Now Biddle attempts essentially the same kind of frameup. Although basing himself on legal precedents created by Wilson’s Attorney-Generals who made no bones about the fact that they were limiting free speech in barring labor papers from the mails, Biddle must still pretend that he is not assaulting civil liberties. Hence the phrases in his letter about The Militant having “discouraged participation in the war,” and interfering “with the morale of the armed forces.” In line with Biddle’s needs, Post Office Attorney William C. O’Brien insisted at the hearing that no issue of free speech was involved. He even insisted that the truth or falsity of the statements made by The Militant was not at issue. The sole question at issue, he declared, was that, although conscription is now the principal means of manning the armed forces, nevertheless enlistments are still sought for certain specialist services, and the “effect” of The Militant was to discourage enlistments. Since he made no attempt to introduce evidence showing that The Militant had actually discouraged anyone from enlisting, he could only mean the “possible effect” of The Militant on potential enlistments.
In thus attempting to get away from a free-speech issue, Biddle has actually instigated a formula which, if logically applied, would outlaw every criticism of the government, as the attorney for The Militant, Albert Goldman, pointed out. On the ground of possible effect, a frameup could be organized against every labor criticism of war profiteering, discrimination in taxation, government favoritism to Big Business, etc., etc.
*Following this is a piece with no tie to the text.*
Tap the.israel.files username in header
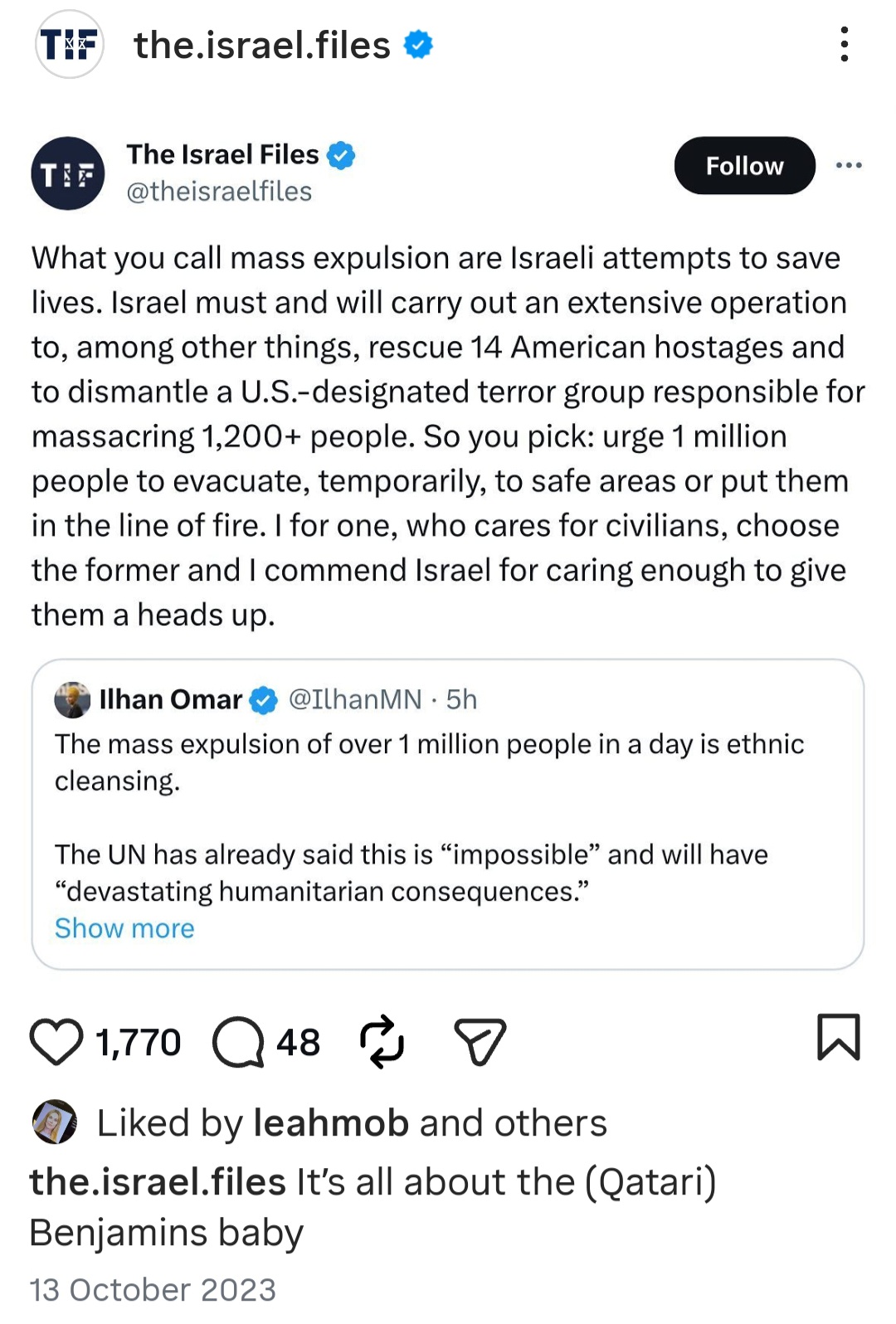Screen dimensions: 896x1324 [262, 45]
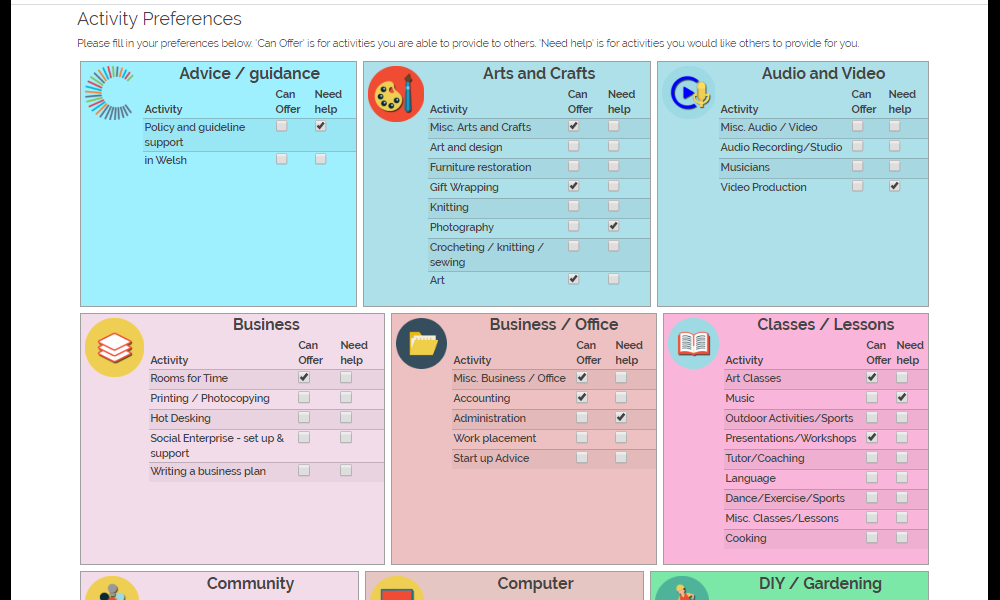Click the DIY / Gardening category icon

click(x=681, y=589)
No wonder that the distinguished attorney, Osmond K. Fraenkel, representing the American Civil Liberties Union at the hearing, characterized the action against The Militant as “the gravest threat to civil liberties which has arisen out of this war.” For this is a threat not merely against The Militant and Fourth International, but against the entire labor movement. No trade union which defends the interests of its members will be safe from prosecution if Biddle’s frameup formula prevails. Every labor organization is in duty bound to protest to the Postmaster-General, Democratic National Chairman Frank C. Walker, with whom the final decision rests.